BEGIN Data to process

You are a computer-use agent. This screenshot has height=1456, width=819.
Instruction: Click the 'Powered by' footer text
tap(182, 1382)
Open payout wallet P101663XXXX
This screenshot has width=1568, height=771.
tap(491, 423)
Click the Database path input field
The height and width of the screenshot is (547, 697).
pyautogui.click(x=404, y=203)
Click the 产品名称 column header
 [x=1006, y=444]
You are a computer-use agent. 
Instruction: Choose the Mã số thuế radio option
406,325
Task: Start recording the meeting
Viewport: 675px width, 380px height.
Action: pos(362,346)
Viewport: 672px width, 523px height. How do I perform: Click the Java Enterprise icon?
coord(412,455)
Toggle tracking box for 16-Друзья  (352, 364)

END Data to process

Task to complete: The answer should be an exact reproduction of all the entries.

Answer to the problem:
You are a computer-use agent. This screenshot has height=1456, width=819.
Instruction: Click the 'Powered by' footer text
tap(182, 1382)
Open payout wallet P101663XXXX
This screenshot has width=1568, height=771.
tap(491, 423)
Click the Database path input field
The height and width of the screenshot is (547, 697).
pyautogui.click(x=404, y=203)
Click the 产品名称 column header
 [x=1006, y=444]
You are a computer-use agent. 
Instruction: Choose the Mã số thuế radio option
406,325
Task: Start recording the meeting
Viewport: 675px width, 380px height.
Action: pos(362,346)
Viewport: 672px width, 523px height. How do I perform: Click the Java Enterprise icon?
coord(412,455)
Toggle tracking box for 16-Друзья  (352, 364)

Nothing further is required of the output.